There’s a common misconception that oral sex is all about the person receiving the pleasure — but c’mon, y’all, it’s 2026! Oral sex is just another way to be intimate with a sexual partner outside of plain ol’ penetrative sex, and intimacy is a two-way street. So while you are the one giving, that doesn’t mean that your comfort and pleasure shouldn’t be prioritized. And for beginners, it’s best to adopt this mindset early.
So, I chatted with relationship therapist and Passionerad’s sexologist Sofie Roos to find out her best oral sex tips for beginners. From making sure you’re breathing (yes, seriously) to making positions more comfortable, consider this your guide to oral sex that isn’t just great for your partner, but pleasurable for you, too.
- Get comfortable
-
You don’t need to bend over backwards (literally) to give oral sex. So, the first step when it comes to oral is finding a position that’s comfortable for both parties. “Giving oral shouldn’t hurt your neck, jaw, or any other part of the body,” Roos says. “So if it feels uncomfortable, then change your approach.”
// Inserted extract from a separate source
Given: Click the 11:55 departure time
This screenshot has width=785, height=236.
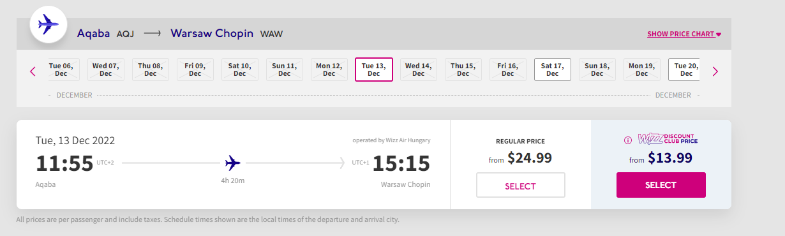Looking at the screenshot, I should click(64, 164).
A comfortable position could be with the receiving partner standing as the giving partner kneels and pleasures them orally, with a pillow under their knees for extra comfort. Or, the classic 69 position — where both partners align themselves so one person’s mouth is near the other’s genitals (typically, one partner lies on their back as the other climbs on top, straddling their partner’s head).
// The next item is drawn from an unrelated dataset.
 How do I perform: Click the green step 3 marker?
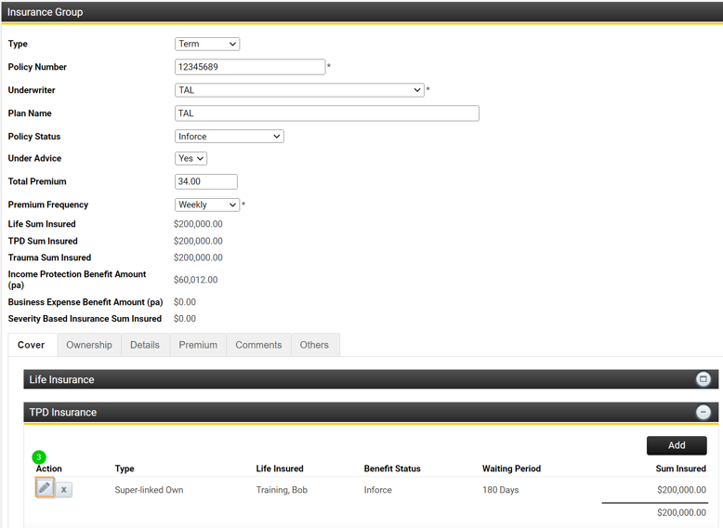pyautogui.click(x=39, y=457)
- Find a rhythm with your breath
-
When you’re nervous, it’s normal for your breathing to get a little unsteady — and it’s also harder to breathe with your face in someone else’s genitals. So, Roos says to get a hold of your breathing before diving in. “Breathing calmly through the nose makes you able to relax, be in the moment, and to find a rhythm that feels natural,” Roos says. “But it does also oxygenate your body better, which prevents you from running out of breath when going down on your partner — something that’s otherwise common for newbies!”
- Make it a shared experience
-
You might feel a pressure to “perform” when you’re giving oral sex. “Many beginners get stuck on the idea that you should use a specific technique or look a certain way during oral,” Roos says. “But what a partner actually appreciates and enjoys is most often [the experience] instead of the overall feeling.”
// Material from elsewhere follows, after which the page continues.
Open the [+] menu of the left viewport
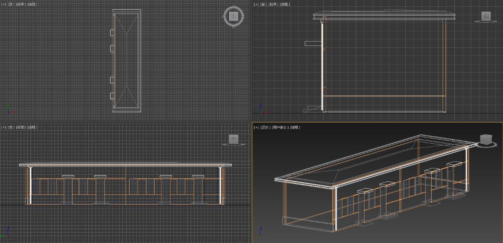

So, remember, oral sex should feel good for you, too. “Don’t be afraid to touch yourself while giving oral, and show that you enjoy it by moaning or using body language,” Roos says. “Let it be a shared experience — that’s a real turn-on!”
- Play with tempos
-
Whether you’ve given oral a try a handful of times or it’s your first time diving in head-first (wink), you should still approach oral sex at your own speed. If you’re not comfortable going fast, start slow and work your way up — if that’s comfortable for you. “Try to vary tempo between slow and quick, intense and soft,” Roos says. “The contrast is what often makes the best and most dynamic stimulation, and shifting between different ways of giving oral additionally takes away some of the pressure, as it makes it more playful, and opens up for finding your way.”
- Explore with other body parts
-
Contrary to what the name suggests, “oral sex” isn’t all about the mouth. “It’s fully okay to combine stimulation with your lips and tongue with your fingers,” Roos says. “This is something that tends to make it both more pleasurable for your partner and less exhausting for you, especially as a beginner.”
So, feel free to explore, and to use your hands — especially when you need a break.Â
- Prioritize communication
-
Like everything else in the bedroom, communicating with your partner should be top of mind. “Ask your partner what they like and don’t like, or be responsive to their reactions and body language,” Roos says. “Everyone enjoys different things, so open communication takes away lots of the insecurity we often feel when being new to oral.”
So, if you need a break or anything else, speak up. Additionally, keep your eyes and ears open for physical and verbal cues, and check in with your partner throughout to ensure that the experience is pleasurable for them. Communication is hot!